OBJECTIVES: The aim of the study was to examine the effect of somatostatin (SST) on vascular endothelial growth factor (VEGF) secretion from clinically non-functioning pituitary tumors incubated in vitro.
MATERIAL AND METHODS: Eight pituitary tumors surgically removed were investigated. All of the tumors were diagnosed before surgery as non-functioning. Seven of them were diagnosed after surgery as pituitary adenomas and expressed either gonadotropins or their subunits as detected by immunohistochemistry. Two tumors additionally expressed prolactin and growth hormone. One tumor was immunonegative for pituitary hormones and was diagnosed as haemangiopericytoma. All tumors but one were investigated immunohistochemically to detect the somatostatin receptors and expressed at least 3 of 5 subtypes of somatostatin receptors. The cells isolated from the examined tumors were exposed in vitro to native SST-14. The concentration of VEGF in the culture media was performed by means of ELISA method.

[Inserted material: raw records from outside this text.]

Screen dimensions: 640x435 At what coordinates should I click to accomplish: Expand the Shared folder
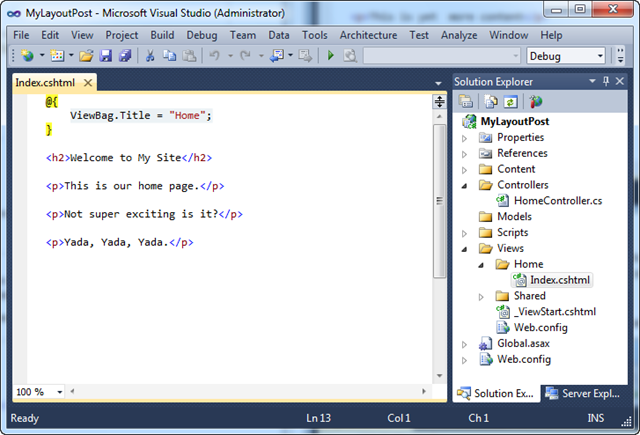click(481, 297)
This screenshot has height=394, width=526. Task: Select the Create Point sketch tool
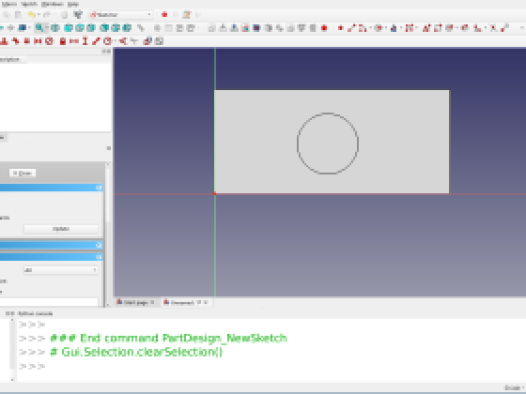tap(340, 28)
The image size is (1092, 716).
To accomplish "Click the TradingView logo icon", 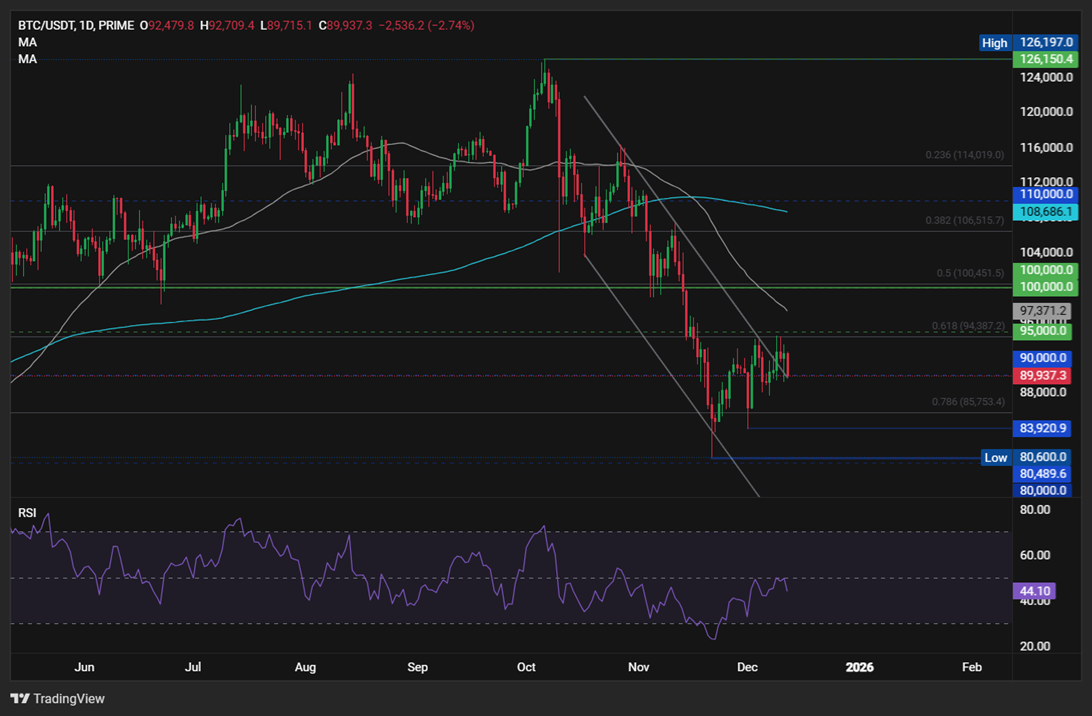I will click(19, 699).
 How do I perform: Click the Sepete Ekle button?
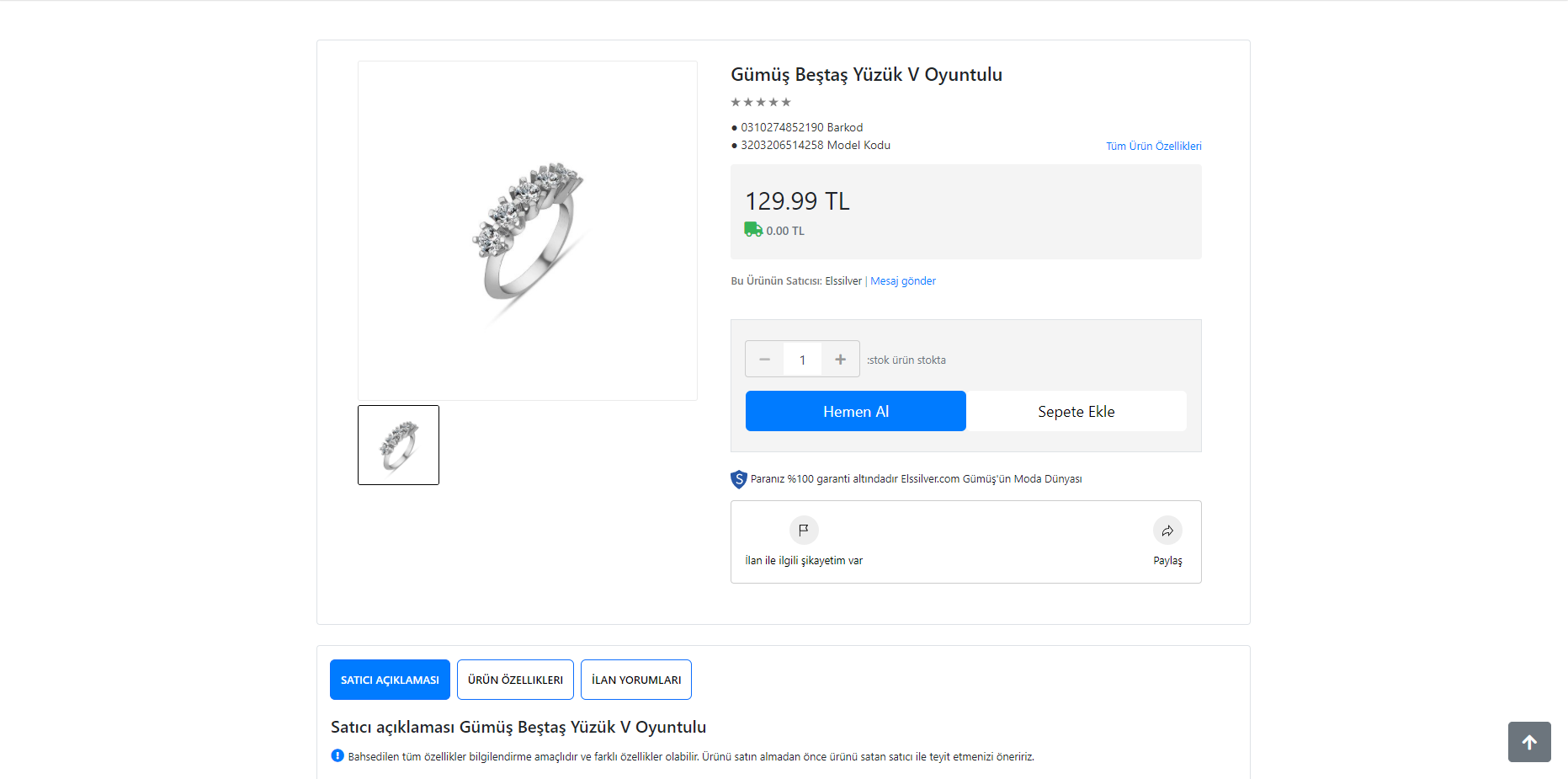[x=1076, y=411]
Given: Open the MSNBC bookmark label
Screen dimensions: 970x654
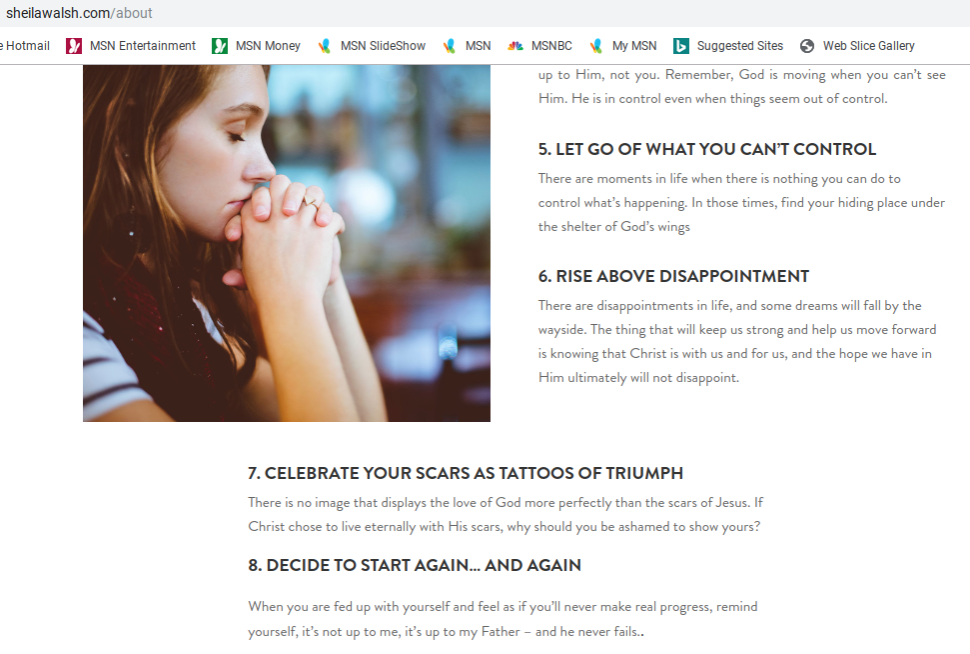Looking at the screenshot, I should pyautogui.click(x=551, y=46).
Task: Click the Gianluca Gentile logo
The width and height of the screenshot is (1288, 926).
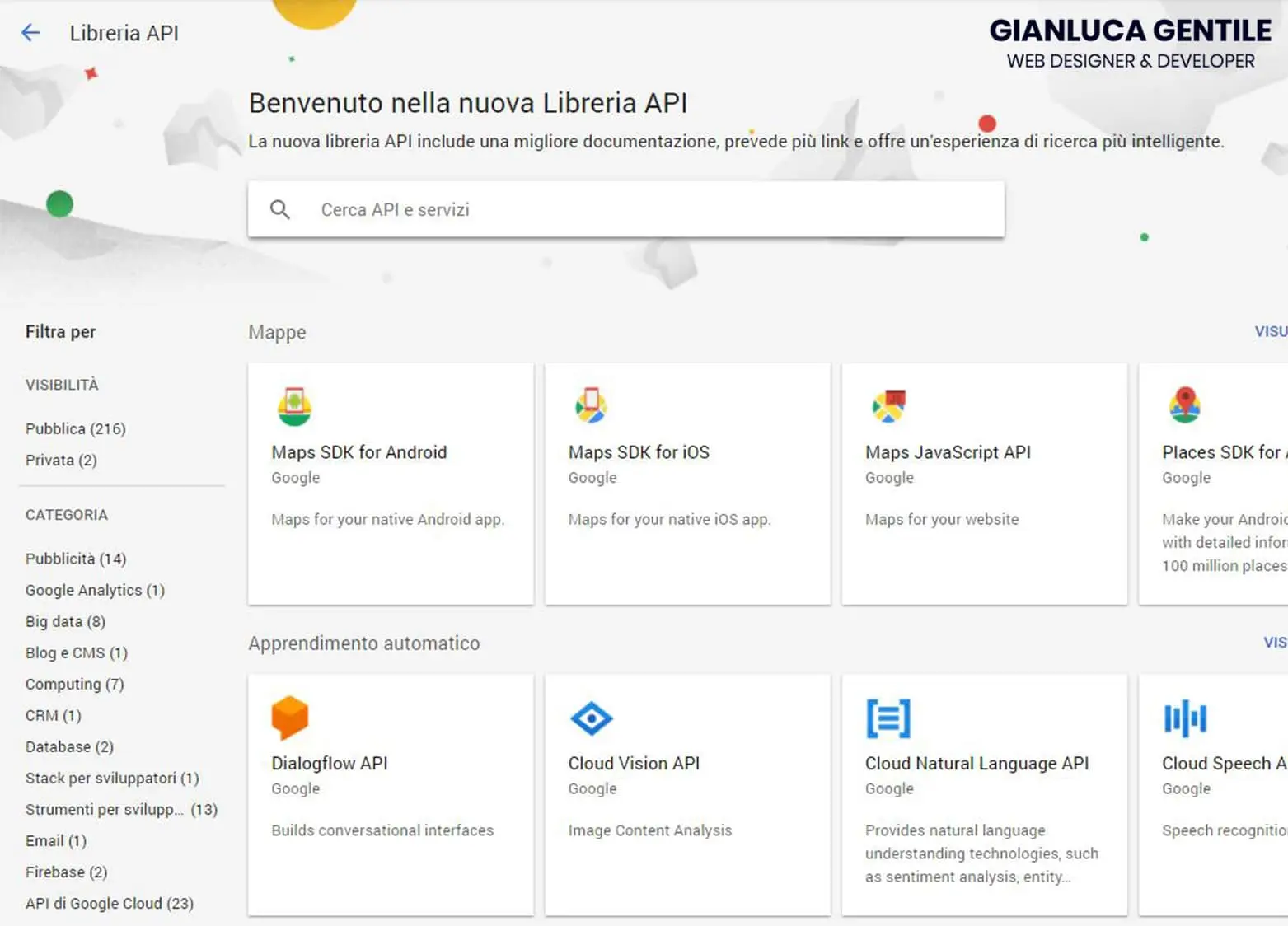Action: (x=1131, y=41)
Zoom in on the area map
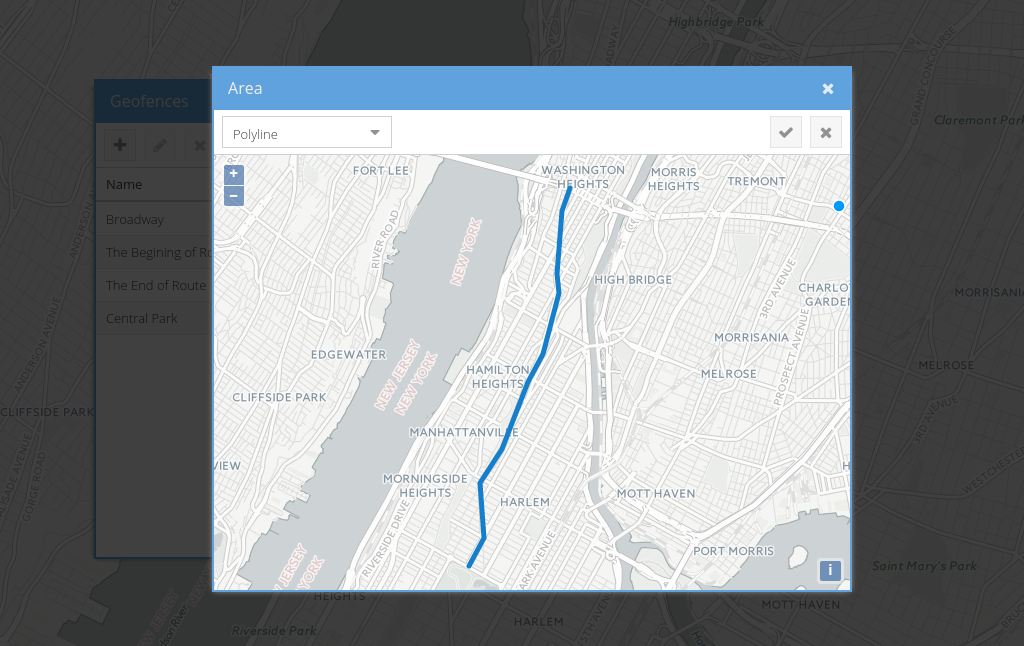Screen dimensions: 1024x646 pos(233,174)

RESULTS: It was found that the exposure on SST-14 resulted in the divergent changes (increase in 4 cases and decrease in 3 cases) in VEGF concentrations in the medium. It seems that the inhibition of VEGF secretion is related to the expression of somatostatin receptor subtypes sst1 and sst2.
CONCLUSIONS: The response of VEGF secretion from pituitary tumoral cells to SST seems to depend on the spectrum of expressed somatostatin receptor subtypes. However, this presumption needs further studies on the larger material.